== RECORDS SUPPLIED ==
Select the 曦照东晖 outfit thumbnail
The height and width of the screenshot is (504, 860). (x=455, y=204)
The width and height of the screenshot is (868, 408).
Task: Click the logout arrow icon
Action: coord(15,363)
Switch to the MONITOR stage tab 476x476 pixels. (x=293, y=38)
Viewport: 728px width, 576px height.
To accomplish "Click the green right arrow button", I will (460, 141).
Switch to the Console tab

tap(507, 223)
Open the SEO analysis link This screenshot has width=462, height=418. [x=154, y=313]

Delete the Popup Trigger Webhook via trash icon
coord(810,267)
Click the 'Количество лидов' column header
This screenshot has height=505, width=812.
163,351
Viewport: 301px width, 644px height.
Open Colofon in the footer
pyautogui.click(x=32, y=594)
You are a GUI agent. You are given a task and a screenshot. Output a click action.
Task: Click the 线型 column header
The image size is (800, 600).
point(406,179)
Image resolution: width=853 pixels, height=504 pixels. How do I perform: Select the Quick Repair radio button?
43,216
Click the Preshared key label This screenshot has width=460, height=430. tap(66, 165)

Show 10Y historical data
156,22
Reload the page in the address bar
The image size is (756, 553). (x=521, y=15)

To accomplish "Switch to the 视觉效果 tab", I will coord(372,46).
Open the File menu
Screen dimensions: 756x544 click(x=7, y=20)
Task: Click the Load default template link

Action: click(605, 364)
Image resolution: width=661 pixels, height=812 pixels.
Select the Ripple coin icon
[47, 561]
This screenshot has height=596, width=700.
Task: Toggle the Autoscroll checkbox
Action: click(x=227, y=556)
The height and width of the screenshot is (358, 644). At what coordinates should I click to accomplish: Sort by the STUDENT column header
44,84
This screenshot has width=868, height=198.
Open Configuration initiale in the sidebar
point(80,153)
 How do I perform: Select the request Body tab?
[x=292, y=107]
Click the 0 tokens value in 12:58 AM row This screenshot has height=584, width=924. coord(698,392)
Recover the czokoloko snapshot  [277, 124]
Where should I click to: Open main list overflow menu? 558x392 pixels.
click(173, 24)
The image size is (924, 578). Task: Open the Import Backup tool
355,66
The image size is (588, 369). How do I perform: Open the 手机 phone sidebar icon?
===
▶ [YOUR OBJECTIVE]
Gather and copy every line of the data in which the string "Viewport" is found.

▶ [EXPECTED OUTPUT]
Viewport: 728px width, 576px height.
Viewport: 301px width, 644px height.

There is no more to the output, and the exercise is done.